I gave my shorts and shirt one last wring-out, soaking my legs and sneakers with the physical cost of 12 miles; no sense in carrying all the water weight uphill. Just as I'd mentally rehearsed, the climb to the line unfolded before me - one last mile to bring it all home.

"Past the boathouse. Lift your knees. Drive - drive, drive! Lean into the hill a bit - just a bit. Keep building...that's it. More power. More power. That's it. Just like in the Dragon Boat - 5 to build...1...2...3...4...5...now, more! Pick it up! ONE! TWO! THREE! FOUR! FIVE...!"

I had a feeling the three-hour Dragon Boat practice might have an effect on my race - who knew it would be a drummer yelling at me to pick it up? Who knew that would work? Just substitute a person to be passed for each stroke count...whoo!

I was absolutely suffering now. The sun was darting between the leaves of the trees by the backside of the Art Museum, and I knew it wouldn't be long - just a little more pain to go. As the grade of the final rise surrendered to the mercy of the flat approach to the line, I knew I could give nothing more than I was giving at that second. Everything hurt - my legs, my chest , my arms; my lungs were burning, my teeth were going numb. I was glad that St. Lynda hadn't come down to watch - I was sure I looked pretty ragged, cross-eyed, and agonized...but I was sure smiling on the inside.

Mile 13 - 7:40. Fastest mile of the day.

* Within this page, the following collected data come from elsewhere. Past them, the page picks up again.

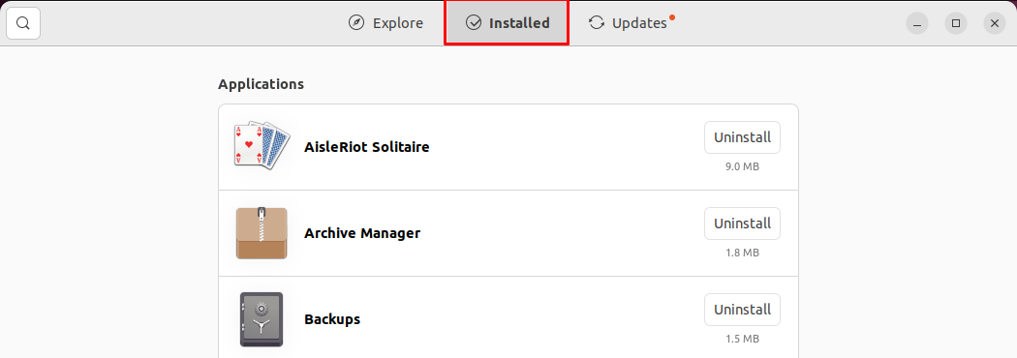Click the refresh arrows icon beside Updates
1017x358 pixels.
[596, 23]
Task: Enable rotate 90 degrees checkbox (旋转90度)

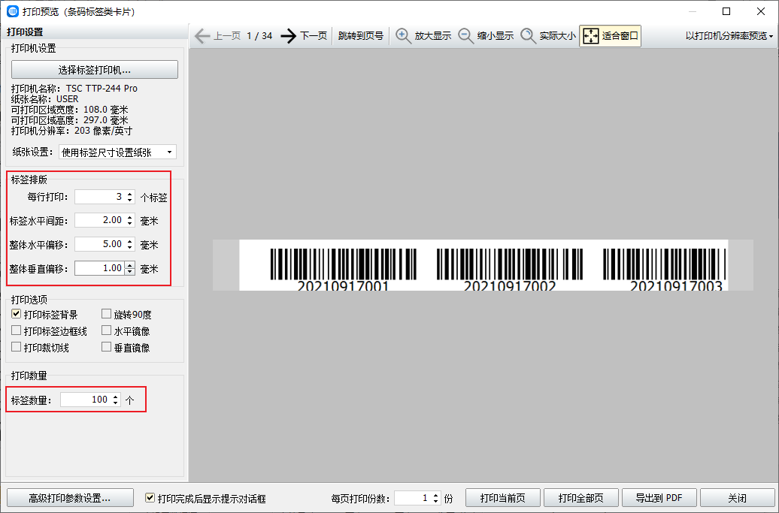Action: click(107, 315)
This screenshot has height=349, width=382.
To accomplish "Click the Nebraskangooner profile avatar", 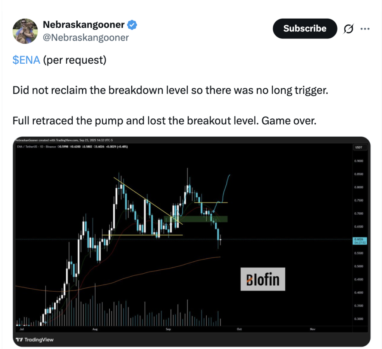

HR @ 170.

And when I saw the blue banner across the road, that smile roared outward - the emotion of nearly two hours of doubts now overwhelmed by the first seconds of pure joy. Not only was I going to break 1:50 on my watch...but the Finish Line clock as well! In the last 4 miles I'd made up the start-lag - I'd never even considered that to be possible, but there it was! 1:49:4something!

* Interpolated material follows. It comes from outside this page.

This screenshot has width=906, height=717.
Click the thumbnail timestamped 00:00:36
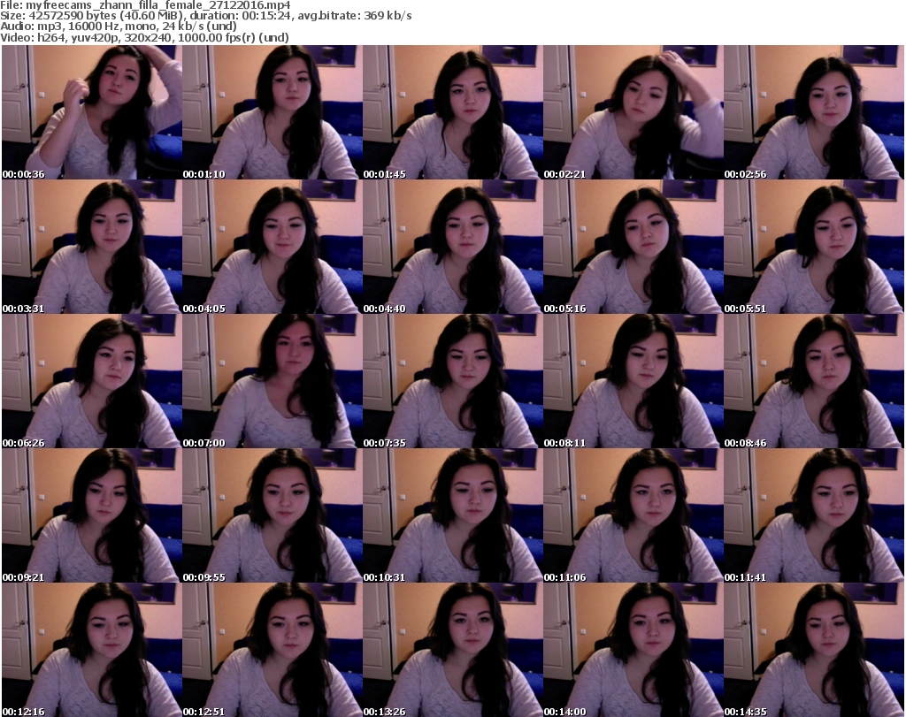tap(91, 112)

I pointed at the clock and yelled out, "I wanted 1:50! I'M GONNA' GET 1:50! YEEEEEAAAAH!" I couldn't contain myself. I ran the last 0.1 mile in 41 seconds flat - 6:49 pace, heart red-lined at 180. I could give no more, but I needed no more.

I crossed the line in 1:48:08, race time of 1:49:51. Nine seconds. Who thinks running the tangents isn't important?

Within two steps, I was positively shattered. I was soaked. I don't even remember taking off my timing chip, getting a bottle of water, and making my way through the finishing chute. I do remember, however, spotting the post-race pedestal and getting up there, trying to show the photog my watch. It almost worked:

After the picture I slowly walked the 3/4 mile to my car, completely, deeply, and quietly thrilled. Just like at Wilkes-Barre, I'd had no time to think about this race before I got there, and I couldn't have imagined it working out any better than it did. I'd broken 1:50. I'd negative split by two minutes. I'd left it all out there - there was nothing in my legs to give.

Most of all, it was only 9:55AM. I'd be home in time for pancakes, a nap, lunch, a nap...and ice cream. Oh, yes, there was going to be ice cream for this one.

Maybe even one of those Guinness' I'd asked Steve about pre-race...I think I earned it.